* _What you should do_: Retype the records below exactly as they appear.

Start of Block

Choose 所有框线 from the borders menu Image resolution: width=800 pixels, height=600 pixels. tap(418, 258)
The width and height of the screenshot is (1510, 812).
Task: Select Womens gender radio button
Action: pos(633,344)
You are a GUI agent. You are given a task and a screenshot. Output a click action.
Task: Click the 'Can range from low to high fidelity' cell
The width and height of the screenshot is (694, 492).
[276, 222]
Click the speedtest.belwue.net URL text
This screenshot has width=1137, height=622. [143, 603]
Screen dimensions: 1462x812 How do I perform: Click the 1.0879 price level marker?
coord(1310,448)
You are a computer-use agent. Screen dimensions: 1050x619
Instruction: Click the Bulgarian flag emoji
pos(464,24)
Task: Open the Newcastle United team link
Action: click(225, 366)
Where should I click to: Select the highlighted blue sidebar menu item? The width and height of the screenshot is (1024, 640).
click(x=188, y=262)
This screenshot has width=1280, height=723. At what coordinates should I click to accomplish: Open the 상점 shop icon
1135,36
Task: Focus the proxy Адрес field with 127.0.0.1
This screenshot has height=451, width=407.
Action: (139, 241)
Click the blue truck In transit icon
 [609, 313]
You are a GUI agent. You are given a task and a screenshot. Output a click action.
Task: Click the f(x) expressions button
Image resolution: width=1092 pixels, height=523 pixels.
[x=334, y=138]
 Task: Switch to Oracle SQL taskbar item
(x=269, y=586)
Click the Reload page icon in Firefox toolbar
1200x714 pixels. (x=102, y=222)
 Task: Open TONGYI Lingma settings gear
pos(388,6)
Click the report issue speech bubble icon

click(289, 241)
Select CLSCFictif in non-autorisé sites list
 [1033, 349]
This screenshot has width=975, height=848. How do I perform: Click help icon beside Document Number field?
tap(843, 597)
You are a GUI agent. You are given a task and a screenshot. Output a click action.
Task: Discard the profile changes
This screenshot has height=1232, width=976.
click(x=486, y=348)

End of Block

* _Answer_:
Choose 所有框线 from the borders menu Image resolution: width=800 pixels, height=600 pixels. tap(418, 258)
The width and height of the screenshot is (1510, 812).
Task: Select Womens gender radio button
Action: pos(633,344)
You are a GUI agent. You are given a task and a screenshot. Output a click action.
Task: Click the 'Can range from low to high fidelity' cell
The width and height of the screenshot is (694, 492).
[276, 222]
Click the speedtest.belwue.net URL text
This screenshot has width=1137, height=622. [143, 603]
Screen dimensions: 1462x812 How do I perform: Click the 1.0879 price level marker?
coord(1310,448)
You are a computer-use agent. Screen dimensions: 1050x619
Instruction: Click the Bulgarian flag emoji
pos(464,24)
Task: Open the Newcastle United team link
Action: click(225, 366)
Where should I click to: Select the highlighted blue sidebar menu item? The width and height of the screenshot is (1024, 640).
click(x=188, y=262)
This screenshot has width=1280, height=723. At what coordinates should I click to accomplish: Open the 상점 shop icon
1135,36
Task: Focus the proxy Адрес field with 127.0.0.1
This screenshot has height=451, width=407.
Action: (139, 241)
Click the blue truck In transit icon
 [609, 313]
You are a GUI agent. You are given a task and a screenshot. Output a click action.
Task: Click the f(x) expressions button
Image resolution: width=1092 pixels, height=523 pixels.
[x=334, y=138]
 Task: Switch to Oracle SQL taskbar item
(x=269, y=586)
Click the Reload page icon in Firefox toolbar
1200x714 pixels. (x=102, y=222)
 Task: Open TONGYI Lingma settings gear
pos(388,6)
Click the report issue speech bubble icon

click(289, 241)
Select CLSCFictif in non-autorisé sites list
 [1033, 349]
This screenshot has width=975, height=848. How do I perform: Click help icon beside Document Number field?
tap(843, 597)
You are a GUI agent. You are given a task and a screenshot. Output a click action.
Task: Discard the profile changes
This screenshot has height=1232, width=976.
click(x=486, y=348)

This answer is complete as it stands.